TASK REQUIREMENTS
Reproduce only the lines from the one containing "The image size is (1493, 812)." through the one containing "(x=151, y=60)", inclusive. Substitute "shears" for "scissors" and leave everything else unchanged.

LISTED RECORDS
-- BEGIN --
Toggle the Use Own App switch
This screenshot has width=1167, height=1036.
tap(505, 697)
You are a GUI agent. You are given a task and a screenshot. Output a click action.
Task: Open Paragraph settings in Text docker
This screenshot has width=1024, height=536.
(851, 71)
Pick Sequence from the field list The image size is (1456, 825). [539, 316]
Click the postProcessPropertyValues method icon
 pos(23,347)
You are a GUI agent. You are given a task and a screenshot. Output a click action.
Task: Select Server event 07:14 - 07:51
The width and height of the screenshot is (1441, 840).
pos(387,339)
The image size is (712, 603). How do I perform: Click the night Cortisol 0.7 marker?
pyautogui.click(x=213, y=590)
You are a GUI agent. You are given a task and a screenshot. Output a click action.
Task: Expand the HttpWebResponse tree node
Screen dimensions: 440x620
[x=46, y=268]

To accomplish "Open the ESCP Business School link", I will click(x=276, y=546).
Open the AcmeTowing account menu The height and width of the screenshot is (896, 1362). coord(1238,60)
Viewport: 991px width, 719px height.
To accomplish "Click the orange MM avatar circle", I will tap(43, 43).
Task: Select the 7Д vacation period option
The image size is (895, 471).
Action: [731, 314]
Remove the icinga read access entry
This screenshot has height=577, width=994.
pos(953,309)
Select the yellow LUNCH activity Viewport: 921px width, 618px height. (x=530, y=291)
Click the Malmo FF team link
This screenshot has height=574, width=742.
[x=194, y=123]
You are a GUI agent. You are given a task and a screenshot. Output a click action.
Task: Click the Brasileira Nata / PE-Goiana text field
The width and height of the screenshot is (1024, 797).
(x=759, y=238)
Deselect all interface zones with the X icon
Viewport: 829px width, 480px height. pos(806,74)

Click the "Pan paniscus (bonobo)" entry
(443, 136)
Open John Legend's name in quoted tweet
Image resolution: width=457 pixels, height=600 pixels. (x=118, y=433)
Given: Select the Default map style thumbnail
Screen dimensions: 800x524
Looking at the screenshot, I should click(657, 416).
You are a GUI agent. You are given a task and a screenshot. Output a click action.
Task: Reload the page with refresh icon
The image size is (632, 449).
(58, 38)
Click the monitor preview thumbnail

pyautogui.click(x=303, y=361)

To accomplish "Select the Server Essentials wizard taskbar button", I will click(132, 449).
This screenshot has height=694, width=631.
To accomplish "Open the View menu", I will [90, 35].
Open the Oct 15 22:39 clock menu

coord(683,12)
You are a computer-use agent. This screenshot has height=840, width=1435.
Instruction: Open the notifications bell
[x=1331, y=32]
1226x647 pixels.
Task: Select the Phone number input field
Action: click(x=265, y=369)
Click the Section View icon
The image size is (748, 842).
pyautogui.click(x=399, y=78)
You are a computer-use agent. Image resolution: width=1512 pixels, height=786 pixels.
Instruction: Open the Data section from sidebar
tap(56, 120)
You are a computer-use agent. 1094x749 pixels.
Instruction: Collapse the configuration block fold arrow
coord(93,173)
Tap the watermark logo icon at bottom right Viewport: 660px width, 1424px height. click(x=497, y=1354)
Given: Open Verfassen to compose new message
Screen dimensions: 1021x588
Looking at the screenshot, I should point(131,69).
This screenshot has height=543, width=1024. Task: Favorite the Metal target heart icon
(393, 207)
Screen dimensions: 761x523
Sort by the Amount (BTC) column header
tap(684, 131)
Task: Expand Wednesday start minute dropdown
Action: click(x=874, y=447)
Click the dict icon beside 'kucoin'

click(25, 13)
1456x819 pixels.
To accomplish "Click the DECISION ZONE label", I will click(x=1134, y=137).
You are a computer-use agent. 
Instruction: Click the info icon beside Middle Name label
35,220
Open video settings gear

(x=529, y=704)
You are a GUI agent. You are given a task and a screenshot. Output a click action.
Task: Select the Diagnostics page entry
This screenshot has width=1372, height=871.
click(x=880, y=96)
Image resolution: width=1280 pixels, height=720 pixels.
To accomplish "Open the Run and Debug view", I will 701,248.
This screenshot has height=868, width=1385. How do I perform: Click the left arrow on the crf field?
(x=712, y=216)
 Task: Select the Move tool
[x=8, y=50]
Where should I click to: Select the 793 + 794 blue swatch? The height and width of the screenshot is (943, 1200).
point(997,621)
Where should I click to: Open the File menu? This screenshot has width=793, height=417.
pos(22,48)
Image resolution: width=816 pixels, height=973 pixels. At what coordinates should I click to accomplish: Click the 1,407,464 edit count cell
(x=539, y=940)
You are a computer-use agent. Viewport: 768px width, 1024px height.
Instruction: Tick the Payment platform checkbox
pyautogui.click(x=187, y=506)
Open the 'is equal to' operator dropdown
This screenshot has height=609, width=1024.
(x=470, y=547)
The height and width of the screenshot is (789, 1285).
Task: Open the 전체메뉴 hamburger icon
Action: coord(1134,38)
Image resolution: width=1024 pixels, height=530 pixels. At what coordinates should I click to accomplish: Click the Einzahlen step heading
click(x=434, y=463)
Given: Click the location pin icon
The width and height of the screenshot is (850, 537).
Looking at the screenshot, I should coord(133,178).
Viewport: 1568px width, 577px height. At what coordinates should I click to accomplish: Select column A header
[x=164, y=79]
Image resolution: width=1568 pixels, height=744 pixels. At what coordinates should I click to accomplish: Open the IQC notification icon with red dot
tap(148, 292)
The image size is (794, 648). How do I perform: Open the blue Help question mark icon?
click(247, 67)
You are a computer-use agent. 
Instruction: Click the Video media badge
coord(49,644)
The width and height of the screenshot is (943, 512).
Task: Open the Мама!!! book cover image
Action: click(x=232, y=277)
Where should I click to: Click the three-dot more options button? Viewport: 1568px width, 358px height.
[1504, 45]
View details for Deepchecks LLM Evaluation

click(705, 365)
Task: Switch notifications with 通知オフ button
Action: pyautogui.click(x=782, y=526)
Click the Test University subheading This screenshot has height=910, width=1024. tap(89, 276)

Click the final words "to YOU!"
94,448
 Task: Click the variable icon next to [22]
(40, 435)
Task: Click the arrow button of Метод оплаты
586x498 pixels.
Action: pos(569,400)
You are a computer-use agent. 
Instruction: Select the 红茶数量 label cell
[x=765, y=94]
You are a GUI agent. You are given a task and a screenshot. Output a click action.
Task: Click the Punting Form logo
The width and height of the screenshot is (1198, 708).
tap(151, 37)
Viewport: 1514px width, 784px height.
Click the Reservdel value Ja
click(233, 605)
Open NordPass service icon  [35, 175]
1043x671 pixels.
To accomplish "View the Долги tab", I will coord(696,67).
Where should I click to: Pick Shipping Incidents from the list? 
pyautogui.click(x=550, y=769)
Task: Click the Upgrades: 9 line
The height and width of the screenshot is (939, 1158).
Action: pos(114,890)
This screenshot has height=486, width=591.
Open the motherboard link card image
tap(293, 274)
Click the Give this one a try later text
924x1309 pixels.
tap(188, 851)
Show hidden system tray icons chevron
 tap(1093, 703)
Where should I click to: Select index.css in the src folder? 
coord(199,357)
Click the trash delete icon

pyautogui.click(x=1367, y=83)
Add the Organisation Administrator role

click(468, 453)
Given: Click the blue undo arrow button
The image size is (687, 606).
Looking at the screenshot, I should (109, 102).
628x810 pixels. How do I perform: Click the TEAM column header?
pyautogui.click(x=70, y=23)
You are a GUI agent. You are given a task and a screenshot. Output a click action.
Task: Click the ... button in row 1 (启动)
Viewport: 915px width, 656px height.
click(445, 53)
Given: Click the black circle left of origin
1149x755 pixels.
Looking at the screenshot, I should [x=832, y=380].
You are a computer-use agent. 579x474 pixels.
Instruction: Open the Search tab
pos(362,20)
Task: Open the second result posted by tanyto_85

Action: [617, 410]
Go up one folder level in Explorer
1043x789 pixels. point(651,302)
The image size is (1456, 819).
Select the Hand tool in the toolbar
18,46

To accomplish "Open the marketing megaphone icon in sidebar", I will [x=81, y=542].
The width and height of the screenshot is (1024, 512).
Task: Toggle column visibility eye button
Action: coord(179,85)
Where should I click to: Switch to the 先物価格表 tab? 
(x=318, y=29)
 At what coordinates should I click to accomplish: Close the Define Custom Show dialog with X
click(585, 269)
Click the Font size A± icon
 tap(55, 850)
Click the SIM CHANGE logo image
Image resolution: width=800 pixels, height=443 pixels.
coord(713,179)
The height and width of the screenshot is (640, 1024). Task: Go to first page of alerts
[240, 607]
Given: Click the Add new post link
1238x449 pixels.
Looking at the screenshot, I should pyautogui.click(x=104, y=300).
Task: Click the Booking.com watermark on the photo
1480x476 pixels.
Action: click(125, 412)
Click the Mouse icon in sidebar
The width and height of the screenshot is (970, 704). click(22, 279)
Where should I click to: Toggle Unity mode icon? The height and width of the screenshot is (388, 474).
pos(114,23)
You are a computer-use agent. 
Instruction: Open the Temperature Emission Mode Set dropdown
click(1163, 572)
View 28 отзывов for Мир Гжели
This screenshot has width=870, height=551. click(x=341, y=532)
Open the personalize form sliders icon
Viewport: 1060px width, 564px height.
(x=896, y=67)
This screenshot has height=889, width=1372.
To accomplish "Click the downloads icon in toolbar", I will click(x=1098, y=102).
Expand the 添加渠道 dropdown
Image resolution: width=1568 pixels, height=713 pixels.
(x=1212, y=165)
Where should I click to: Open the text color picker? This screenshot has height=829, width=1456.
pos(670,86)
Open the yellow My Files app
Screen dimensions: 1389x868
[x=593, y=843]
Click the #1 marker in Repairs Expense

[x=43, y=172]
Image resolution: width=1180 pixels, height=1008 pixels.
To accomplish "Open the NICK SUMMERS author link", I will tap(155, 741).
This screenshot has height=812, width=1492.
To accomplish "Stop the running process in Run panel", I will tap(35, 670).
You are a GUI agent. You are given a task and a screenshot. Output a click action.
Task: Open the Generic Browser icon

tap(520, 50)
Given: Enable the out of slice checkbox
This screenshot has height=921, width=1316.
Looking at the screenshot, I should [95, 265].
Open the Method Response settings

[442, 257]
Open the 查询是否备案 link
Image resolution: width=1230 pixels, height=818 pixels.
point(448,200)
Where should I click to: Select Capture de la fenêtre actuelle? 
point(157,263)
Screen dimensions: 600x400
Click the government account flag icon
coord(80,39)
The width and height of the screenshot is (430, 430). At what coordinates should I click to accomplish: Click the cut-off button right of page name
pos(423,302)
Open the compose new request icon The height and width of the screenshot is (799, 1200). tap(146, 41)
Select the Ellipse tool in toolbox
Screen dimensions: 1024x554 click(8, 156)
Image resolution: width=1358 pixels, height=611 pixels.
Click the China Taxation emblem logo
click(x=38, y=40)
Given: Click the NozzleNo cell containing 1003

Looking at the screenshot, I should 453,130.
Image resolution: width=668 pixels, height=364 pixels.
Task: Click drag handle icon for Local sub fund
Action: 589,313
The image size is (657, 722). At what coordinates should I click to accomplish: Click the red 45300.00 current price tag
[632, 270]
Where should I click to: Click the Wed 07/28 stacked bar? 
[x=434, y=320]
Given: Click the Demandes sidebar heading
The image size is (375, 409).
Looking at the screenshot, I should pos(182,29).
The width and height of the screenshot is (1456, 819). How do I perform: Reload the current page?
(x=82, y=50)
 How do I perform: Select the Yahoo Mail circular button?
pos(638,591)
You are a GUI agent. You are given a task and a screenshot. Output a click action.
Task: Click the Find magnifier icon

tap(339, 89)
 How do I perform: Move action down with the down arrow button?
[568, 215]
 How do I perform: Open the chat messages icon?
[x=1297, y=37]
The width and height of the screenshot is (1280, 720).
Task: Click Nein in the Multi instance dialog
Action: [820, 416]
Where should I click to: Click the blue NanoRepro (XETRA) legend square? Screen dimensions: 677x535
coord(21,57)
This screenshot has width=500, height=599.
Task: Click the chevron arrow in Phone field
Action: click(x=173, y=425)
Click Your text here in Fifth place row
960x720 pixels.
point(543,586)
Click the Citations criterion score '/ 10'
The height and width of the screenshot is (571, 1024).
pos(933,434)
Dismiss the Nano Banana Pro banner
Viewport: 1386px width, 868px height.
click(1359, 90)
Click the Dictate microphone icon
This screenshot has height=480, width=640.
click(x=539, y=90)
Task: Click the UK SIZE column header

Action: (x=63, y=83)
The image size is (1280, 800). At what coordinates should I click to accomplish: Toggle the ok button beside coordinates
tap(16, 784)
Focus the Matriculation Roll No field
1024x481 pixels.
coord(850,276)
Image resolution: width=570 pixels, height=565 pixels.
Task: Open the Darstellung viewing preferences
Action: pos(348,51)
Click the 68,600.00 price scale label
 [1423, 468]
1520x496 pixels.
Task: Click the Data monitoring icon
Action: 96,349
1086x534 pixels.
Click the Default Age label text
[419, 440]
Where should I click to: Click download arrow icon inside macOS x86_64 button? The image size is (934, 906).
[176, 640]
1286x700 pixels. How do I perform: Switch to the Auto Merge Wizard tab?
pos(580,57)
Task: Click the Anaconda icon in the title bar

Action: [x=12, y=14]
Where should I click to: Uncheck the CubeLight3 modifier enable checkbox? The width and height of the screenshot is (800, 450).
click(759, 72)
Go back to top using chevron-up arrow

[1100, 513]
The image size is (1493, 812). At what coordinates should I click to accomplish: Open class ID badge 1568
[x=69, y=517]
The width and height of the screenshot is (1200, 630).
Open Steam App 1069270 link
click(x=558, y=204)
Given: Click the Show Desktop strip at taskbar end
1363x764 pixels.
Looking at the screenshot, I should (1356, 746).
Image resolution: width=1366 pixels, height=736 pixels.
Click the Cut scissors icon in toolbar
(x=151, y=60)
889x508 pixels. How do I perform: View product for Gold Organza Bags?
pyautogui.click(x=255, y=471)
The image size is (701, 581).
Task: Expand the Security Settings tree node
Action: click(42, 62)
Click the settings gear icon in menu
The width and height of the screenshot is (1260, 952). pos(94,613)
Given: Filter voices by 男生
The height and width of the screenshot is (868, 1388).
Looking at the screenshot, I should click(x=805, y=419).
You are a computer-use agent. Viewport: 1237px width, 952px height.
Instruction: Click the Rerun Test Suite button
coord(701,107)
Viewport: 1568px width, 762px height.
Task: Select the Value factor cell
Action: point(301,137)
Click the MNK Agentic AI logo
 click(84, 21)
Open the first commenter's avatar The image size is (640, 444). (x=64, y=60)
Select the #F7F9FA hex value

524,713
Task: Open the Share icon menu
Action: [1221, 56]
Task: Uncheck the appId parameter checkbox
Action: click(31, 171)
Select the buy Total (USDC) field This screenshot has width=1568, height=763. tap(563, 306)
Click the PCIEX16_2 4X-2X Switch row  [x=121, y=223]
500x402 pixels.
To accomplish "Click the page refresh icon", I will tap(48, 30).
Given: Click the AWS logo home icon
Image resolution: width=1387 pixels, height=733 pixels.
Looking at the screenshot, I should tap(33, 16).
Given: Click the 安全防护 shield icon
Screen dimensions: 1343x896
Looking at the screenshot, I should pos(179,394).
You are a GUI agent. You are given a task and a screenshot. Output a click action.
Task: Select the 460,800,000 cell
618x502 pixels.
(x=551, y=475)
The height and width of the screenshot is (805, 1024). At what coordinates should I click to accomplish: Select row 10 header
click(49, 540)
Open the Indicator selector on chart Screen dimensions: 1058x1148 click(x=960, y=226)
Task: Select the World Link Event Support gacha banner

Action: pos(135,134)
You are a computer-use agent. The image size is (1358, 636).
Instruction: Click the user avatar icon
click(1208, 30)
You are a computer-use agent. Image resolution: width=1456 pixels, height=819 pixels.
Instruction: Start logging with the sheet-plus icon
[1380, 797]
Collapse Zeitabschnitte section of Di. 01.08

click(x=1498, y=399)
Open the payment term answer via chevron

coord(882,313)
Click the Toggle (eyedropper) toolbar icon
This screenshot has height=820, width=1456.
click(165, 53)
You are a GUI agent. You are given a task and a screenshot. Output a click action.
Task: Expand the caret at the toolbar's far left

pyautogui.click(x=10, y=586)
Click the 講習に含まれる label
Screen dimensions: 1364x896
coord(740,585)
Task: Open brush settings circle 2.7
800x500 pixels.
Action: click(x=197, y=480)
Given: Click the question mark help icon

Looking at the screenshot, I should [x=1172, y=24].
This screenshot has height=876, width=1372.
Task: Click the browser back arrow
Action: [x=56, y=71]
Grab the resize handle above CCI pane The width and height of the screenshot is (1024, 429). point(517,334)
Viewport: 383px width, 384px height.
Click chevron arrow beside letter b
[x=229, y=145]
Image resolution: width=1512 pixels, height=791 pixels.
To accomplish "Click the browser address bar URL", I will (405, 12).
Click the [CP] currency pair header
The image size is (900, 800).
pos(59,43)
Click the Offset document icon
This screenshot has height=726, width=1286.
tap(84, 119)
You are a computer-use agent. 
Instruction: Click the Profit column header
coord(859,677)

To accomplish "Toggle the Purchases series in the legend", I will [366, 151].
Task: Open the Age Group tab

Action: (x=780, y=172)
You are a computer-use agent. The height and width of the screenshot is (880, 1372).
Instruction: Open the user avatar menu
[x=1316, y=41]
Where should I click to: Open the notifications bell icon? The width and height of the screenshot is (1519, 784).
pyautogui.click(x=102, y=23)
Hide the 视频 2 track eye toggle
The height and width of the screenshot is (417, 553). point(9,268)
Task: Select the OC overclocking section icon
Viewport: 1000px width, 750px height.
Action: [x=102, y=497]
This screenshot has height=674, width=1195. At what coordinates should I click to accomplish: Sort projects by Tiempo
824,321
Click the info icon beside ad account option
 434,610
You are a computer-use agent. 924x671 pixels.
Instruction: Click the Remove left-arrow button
-- END --
ANSWER TO THIS EXERCISE
The image size is (1493, 812). At what coordinates should I click to accomplish: Open class ID badge 1568
[x=69, y=517]
The width and height of the screenshot is (1200, 630).
Open Steam App 1069270 link
click(x=558, y=204)
Given: Click the Show Desktop strip at taskbar end
1363x764 pixels.
Looking at the screenshot, I should (1356, 746).
Image resolution: width=1366 pixels, height=736 pixels.
Click the Cut shears icon in toolbar
(x=151, y=60)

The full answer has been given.